Catalogue des manuscrits cam des bibliothèques françaises

par Christiane Rageau
par P.B. Lafont, Po Dharma et Nara Vija. - École française d'Extrême-Orient, 1977. - 261 p. ; 28 cm. - (Publications de l'École française d'Extrême-Orient ; 114.) Index p. 241-261.

Pratiquement interrompues pendant un demi-siècle, les études cam ont repris vigueur ces dernières années dans le cadre du Centre d'histoire et civilisation de la péninsule indochinoise de la IVe section de l'EPHE (École pratique des hautes études). Un Groupe de recherche cam s'est constitué en 1969 dans son sein et a alors très vite établi un bilan des recherches faites auparavant ainsi que de la documentation existante (publié in Actes du XIXe Congrès international des Orientalistes, Asie du Sud-Est. - Paris, 1977).

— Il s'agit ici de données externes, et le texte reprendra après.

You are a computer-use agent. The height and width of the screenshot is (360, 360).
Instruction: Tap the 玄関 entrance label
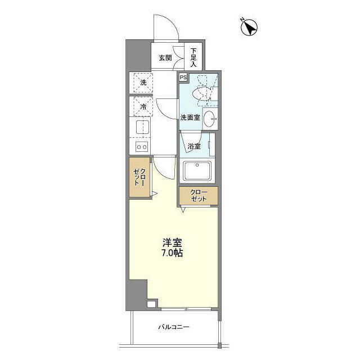click(164, 57)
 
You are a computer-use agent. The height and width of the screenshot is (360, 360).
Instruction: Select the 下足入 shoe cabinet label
click(193, 56)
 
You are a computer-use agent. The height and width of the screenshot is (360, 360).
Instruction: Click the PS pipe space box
click(183, 78)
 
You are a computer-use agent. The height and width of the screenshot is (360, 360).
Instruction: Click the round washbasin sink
click(209, 118)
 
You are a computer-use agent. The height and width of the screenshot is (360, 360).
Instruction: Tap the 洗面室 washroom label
click(190, 118)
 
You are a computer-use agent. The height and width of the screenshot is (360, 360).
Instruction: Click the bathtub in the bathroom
click(197, 170)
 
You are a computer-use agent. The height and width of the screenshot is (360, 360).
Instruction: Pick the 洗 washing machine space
click(142, 83)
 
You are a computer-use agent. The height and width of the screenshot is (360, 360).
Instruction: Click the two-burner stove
click(142, 147)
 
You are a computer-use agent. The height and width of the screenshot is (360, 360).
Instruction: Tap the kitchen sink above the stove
click(142, 127)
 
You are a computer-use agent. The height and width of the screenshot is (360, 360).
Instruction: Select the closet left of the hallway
click(140, 179)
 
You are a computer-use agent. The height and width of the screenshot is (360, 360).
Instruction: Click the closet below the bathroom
click(198, 196)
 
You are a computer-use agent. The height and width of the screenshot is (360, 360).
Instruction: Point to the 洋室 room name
click(173, 242)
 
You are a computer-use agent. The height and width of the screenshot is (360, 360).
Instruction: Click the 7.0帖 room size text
click(173, 253)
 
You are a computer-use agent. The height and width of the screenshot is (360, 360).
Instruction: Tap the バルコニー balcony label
click(173, 327)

Depuis sa création, le Groupe a préparé une bibliographie sur les cam et le Campà qui doit paraître prochainement. Un état de l'épigraphie a été dressé et le fonds des archives royales cam de la Société asiatique commence à être dépouillé. Quant aux manuscrits - précisons qu'il n'existe pas d'imprimés - aucun recensement n'en avait jamais été fait. Préalablement à la rédaction même des notices, et compte tenu de l'ampleur du projet de recherche, le Groupe a mis au point un système de translittération de l'écriture cam valable pour le cam ancien, celui des inscriptions, le cam moyen et le cam moderne, celui des manuscrits (publié in BEFEO, Tome LXIV, p. 243-255 sous le titre « Essai de translittération raisonnée du cam »).

En ce qui concerne l'inventaire des manuscrits se trouvant en France, le Groupe a repéré cinq collections dans des institutions parisiennes. Ces cinq fonds sont décrits, ce qui n'exclut pas le fait que des manuscrits isolés puissent encore se trouver, non identifiés, dans des bibliothèques municipales ou privées. Au total, 347 pièces sont analysées. Elles sont conservées à l'EFEO (École française d'Extrême-Orient), la Société asiatique, les Missions étrangères de Paris, le Centre d'histoire et civilisation de la péninsule indochinoise et la Bibliothèque nationale. L'importance de ce chiffre a étonné les spécialistes.

Que contiennent ces textes, comment se présentent-ils, d'où viennent-ils ? Il faut d'abord se souvenir que le Campà, royaume indianisé attesté dès la fin du IIe siècle (après J.-C.) par les textes chinois, exista sur la côte de l'actuel centre Vietnam avant de disparaître peu à peu sous les assauts des Vietnamiens descendant vers le Sud. Aujourd'hui, il reste de ce pays des vestiges archéologiques comportant des inscriptions en cam et en sanskrit et surtout trois groupes humains. Le premier de ces groupes, le plus important, est installé au Vietnam dans la province de Thuân Hai. Un second groupe se trouve un peu plus à l'ouest, dans la région de Châu Dôc. Le troisième vivait au Cambodge, non loin de Phnom-Penh. Sur le plan religieux, la majorité de cette population est islamisée bien qu'un certain nombre, en particulier au Vietnam, pratiquent encore une religion qu'ils qualifient de brahmanique.

On était persuadé, jusqu'à ces dernières années, que la plupart des manuscrits cam avaient disparu avec la perte de l'indépendance du Campà. C'est pourquoi aucune étude sur cette littérature n'a jamais été tentée. En fait, il n'en est rien. Des manuscrits, soit sur feuilles de palmier gravées au poinçon, soit sur papier dit chinois noté à l'aide d'une encre locale, sont conservés et jalousement dissimulés aux curieux dans les villages cam. Des orientalistes comme P. Mus, E.M. Durand ou G. Moussay ont recueilli une partie importante des collections conservées en France. Néanmoins, il faut noter que les manuscrits originaux sont relativement peu nombreux « ce qui est normal, précisent les auteurs, car un véritable chercheur ne dépouille pas, même par achat, un détenteur de textes, car ceux-ci, fondement de la culture locale, doivent rester au sein du groupe qui les a conçus et qui les utilise ».

La volonté de grouper dans un volume unique tous les manuscrits cam se trouvant en France doit être saluée ici. Sans remettre en question l'originalité de chacun des fonds décrits séparément, les auteurs de ce travail ont réussi à mettre à la disposition des chercheurs un ensemble de documents très variés, abordant les aspects les plus divers de la culture cam. Un très intéressant index par matières - à côté d'un index des noms - donne sa cohérence à l'ensemble et en fait l'outil documentaire que les auteurs ont véritablement souhaité réaliser.